И молитвы эти – добрые. Еврей молился: – «Пусть они танцуют. Эти глупости пройдут. Я молюсь о том, что им нужно будет в старости, – о здоровье, о продлении их жизни; о том, чтобы самая жизнь была свежа, крепка; вот чтобы не болело у них, и никогда не болело то, что они сюда погрузили и здесь омыли. Ах, они теперь не знают, потому что влюблены, – и говорят о службе и чинах. Я прошел все чины, и мне ничего не нужно: я знаю, как жизнерадостность зависит от того, чтобы в этом месте ничего не засорялось у человека, не помутнялось и не слабело, а все было ясно и честно, как хороший счет, и обещающе, как новорожденный младенец. И я им всем чужой: но молюсь моему Тайному Богу, чтобы у всего Мира, у всех их, Он сохранил и благословил эти части, на вечное плодородие мира и на расцвет всей земли, которую Он, Благий, сотворил».

Amen.

* * *

…и бегут, бегут все… чудовищной толпой. Куда? Зачем?

– Ты спрашиваешь, зачем мировое volo?

– Да тут не volo, а скорее ноги скользят, животы трясутся. И никто ни к чему не привязан. Это – скетинг-ринг, а не жизнь…

(в постели ночью).

* * *

Смех не может ничего убить. Смех может только придавить.

И терпение одолеет всякий смех.

(о нигилизме).

* * *

Техника, присоединившись к душе, дала ей всемогущество. Но она же ее и раздавила. Появилась «техническая душа» – contradictio in adjecto[5].

И вдохновение умерло.

(печать и вообще «все новое»),

* * *

В мое время, при моей жизни создались некоторые новые слова: в 1880 году я сам себя называл «психопатом», смеясь и веселясь новому удачному слову. До себя я ни от кого (кажется) его не слыхал. Потом (время Шопенгауэра) многие так стали называть себя или других; потом появилось это в журналах. Теперь это бранная кличка, но первоначально это обозначало «болезнь духа», вроде Байрона, – обозначало поэтов и философов. Вертер был «психопат». – Потом, позднее, возникло слово «декадент», и так же я был из первых.

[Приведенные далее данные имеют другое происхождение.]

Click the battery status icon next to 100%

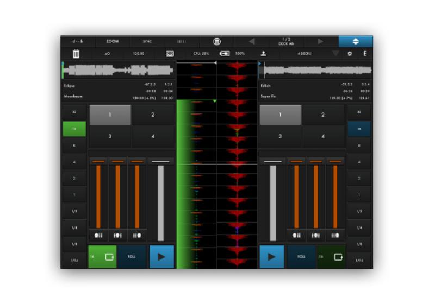click(x=225, y=54)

Шперк с гордостью говорил о себе: «Я, батенька, декадент». Это было раньше, чем мы оба услышали о Брюсове; А. Белый – не рождался. – Теперь распространилось слово «чуткий»: нужно бы посмотреть книгу «О понимании»; но в идеях «чуткости» и «настроения», с ярким сознанием их., с признанием их важности, я писал эту книгу.

Все эти слова, новые в обществе и в литературе, выражали – ступенями – огромное углубление человека. Все стали немножко «метерлинками», и в этом – суть. Но стали «метерлинками» раньше, чем услышали о Метерлинке.

* * *

Поразительно, что к гробу Толстого сбежались все Добчинские со всей России, и, кроме Добчинских, никого там и не было, они теснотою толпы никого еще туда и не пропустили. Так что «похороны Толстого» в то же время вышли «выставкою Добчинских»…

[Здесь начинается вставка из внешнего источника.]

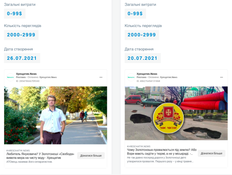Screen dimensions: 232x175
Task: Click Хрещатик.News avatar logo in right ad
Action: pos(131,77)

Суть Добчинского – «чтобы обо мне узнали в Петербурге». Именно одно это желание и подхлестнуло всех побежать. Объявился какой-то «Союз союзов» и «Центральный комитет 20-ти литературных обществ»… О Толстом никто не помнил: каждый сюда бежал, чтобы вскочить на кафедру и, что-то проболтав, – все равно что, – ткнуть перстом в грудь и сказать: «Вот я, Добчинский, живу; современник вам и Толстому. Разделяю его мысли, восхищаюсь его гением; но вы запомните, что я именно – Добчинский, и не смешайте мою фамилию с чьей-нибудь другой».